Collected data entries
*** Block opens ***

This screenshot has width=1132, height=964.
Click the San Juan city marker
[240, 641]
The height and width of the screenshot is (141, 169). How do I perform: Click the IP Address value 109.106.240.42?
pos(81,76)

*** Block closes ***

## AIM OF THE TASK
Print the line with "The height and" and every line after it in the entries above, exactly as written. Leave out all other lines.

## TASK ANSWER
The height and width of the screenshot is (141, 169). How do I perform: Click the IP Address value 109.106.240.42?
pos(81,76)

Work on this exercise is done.